Metroterkini.com - Selain produksi, Toyota juga memiliki nilai-nilai dasar sistem pemasaran dan penjualan yang tertuang dalam Toyota Way in Sales and Markerting (TWSM) yang disusun oleh Yoshio Ishizaka pada 2001.Konsep TWSM itu kemudian ditransfer ke 170 jaringan distributor dan 8.000 dealer di 200 negara, guna menjadi pegangan praktek pemasaran dan penjualan mobil Toyota di seluruh dunia.
Ishizaka mengatakan untuk menyebarkan nilai-nilai TWSM tersebut, pihaknya membangun Global Knowledge Center (GKC) yang berbasis di Amerika Serikat.
"Karena bahasa Inggris menjadi bahasa utama, kami mendirikan GKC di Amerika," katanya.
Dari situlah pengembangan dan penyebaran nilai-nilai TWSM dilakukan. Kata kunci dari nilai itu adalah "Glocal" (global-local) atau berpikir global, bertindak lokal. Perusahaan otomotif Jepang itu memberi keleluasaan pada jaringan operasionalnya di suatu negara untuk membuat kebijakan sesuai pasar lokal dalam memenuhi kebutuhan konsumen.

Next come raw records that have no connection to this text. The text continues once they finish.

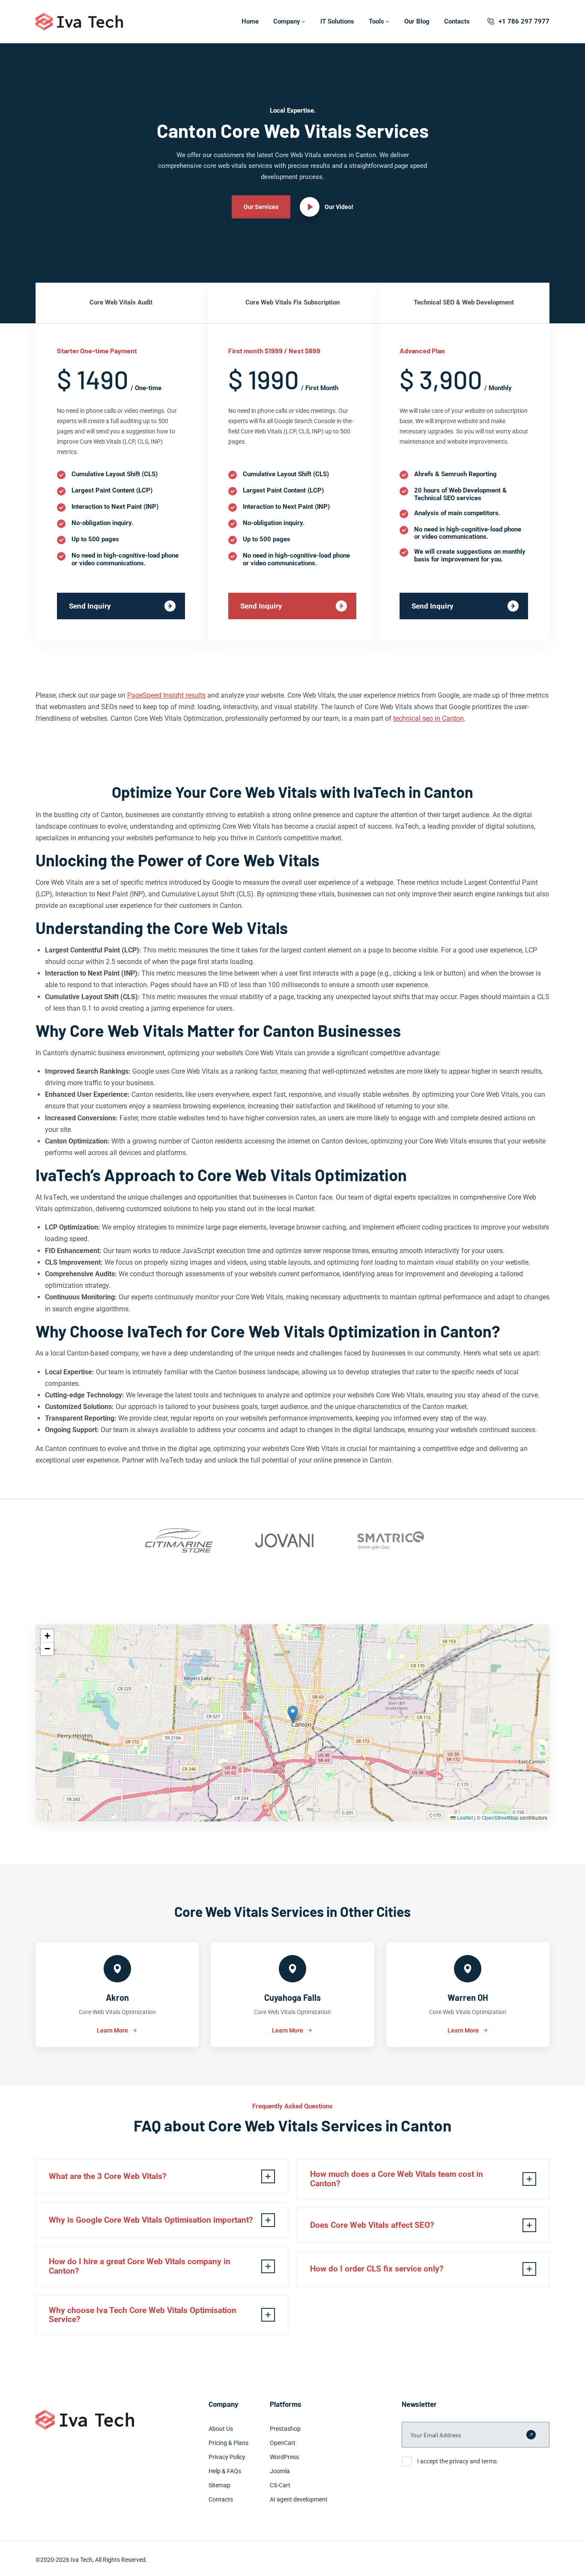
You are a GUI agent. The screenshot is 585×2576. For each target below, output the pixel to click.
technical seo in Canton (428, 718)
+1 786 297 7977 (523, 21)
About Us (221, 2428)
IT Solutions (337, 21)
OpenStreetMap (500, 1817)
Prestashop (285, 2428)
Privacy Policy (227, 2457)
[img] (292, 1722)
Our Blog (417, 21)
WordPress (284, 2457)
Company (286, 21)
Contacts (457, 21)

"Kami misalnya diberi kebebasan membuat kebijakan pemasaran sendiri, seperti membuat iklan dan melakukan promosi sesuai dengan pasar kami," kata GM Pemasaran PT Toyota Astra Motor (TAM) Widyawati Soedigdo.
Namun semua itu harus berpegang pada target TWSM yaitu menjadikan konsumen sebagai pelanggan setia. TWSM melihat ada lima langkah yang dilakukan konsumen sebelum mengambil keputusan yaitu mencari, mengunjungi, membeli, mendapatkan barang yang sesuai, dan memiliki.
"Kuncinya adalah dengar suara pelanggan," kata Ishizaka.
Ia mengatakan kunci kemenangan Toyota yang menyalip raja otomotif dunia General Motor (GM) adalah mendengarkan keluhan, keinginan dan kebutuhan konsumen. Toyota memenangi persaingan, tidak hanya di Amerika Serikat -- negeri asal GM -- tapi juga di dunia, ketika Toyota membuat mobil dengan mesin bersilinder lebih kecil dari yang dibuat GM maupun Ford.
"Waktu itu kami mendengarkan suara konsumen yang menginginkan mobil kecil seiring dengan naiknya harga bahan bakar. Pesaing kami pada waktu itu masih membuat mobil yang besar dan sedang," kata Ishizaka yang bergabung dengan TMC sejak 1963.
Prinsip dengarkan suara konsumen itu juga, yang membuat Toyota melihat kasus "recall" (menarik mobil untuk perbaikan) sebagai upaya memuaskan konsumen. Ishizaka menilai kasus "recall" yang cukup besar tahun lalu, karena ada komunikasi internal yang hilang serta merupakan sindrom perusahaan yang menjadi besar dan berada di zona nyaman.
"Lupa perlu ada peningkatan berkelanjutan," katanya.
Namun, sejak Maret 2010 TMC telah membentuk komite khusus untuk kualitas global yang antara lain melakukan genchi genbutsu (deteksi dini dan resolusi dini berdasarkan suara konsumen) serta pengembangan produk berbasis keselamatan dan kepercayaan pelanggan.
"Tantangan terbesar kami dan juga perusahaan otomotif yang lain adalah isu lingkungan, terkait pemanasan global," ujar Ishizaka yang pensiun pada tahun 2005 dari TMC.
Ishizaka yang keliling menyebarkan nilai-nilai TWSM ke berbagai negara itu menilai produsen otomotif perlu mencari inovasi baru untuk mengatasi isu lingkungan tersebut. Apalagi pada 2050 diperkirakan tidak ada lagi bahan bakar fosil di dunia.
"Mungkin perlu dipikirkan membuat mobil berbahan bakar air, atau mobil yang justru menciptakan udara bersih ketika dikendarai," ujar Ishikaza.
Saat ini, kata dia, Toyota telah memulai pembuat mobil ramah lingkungan dengan mesin hibrid, yang telah diproduksi secara massal seperti Prius.Terlepas dari isu lingkungan, Ishizaka juga melihat pelaku bisnis otomotif juga menghadapi tantangan membuat mobil yang lebih terjangkau.
Saat ini Toyota melalui PT Toyota Astra Motor (TAM) menjadi pemimpin pasar di Indonesia dan memiliki basis produksi Innova dan Fortuner melalui PT Toyota Motor Manufacturing Indonesia (TAM).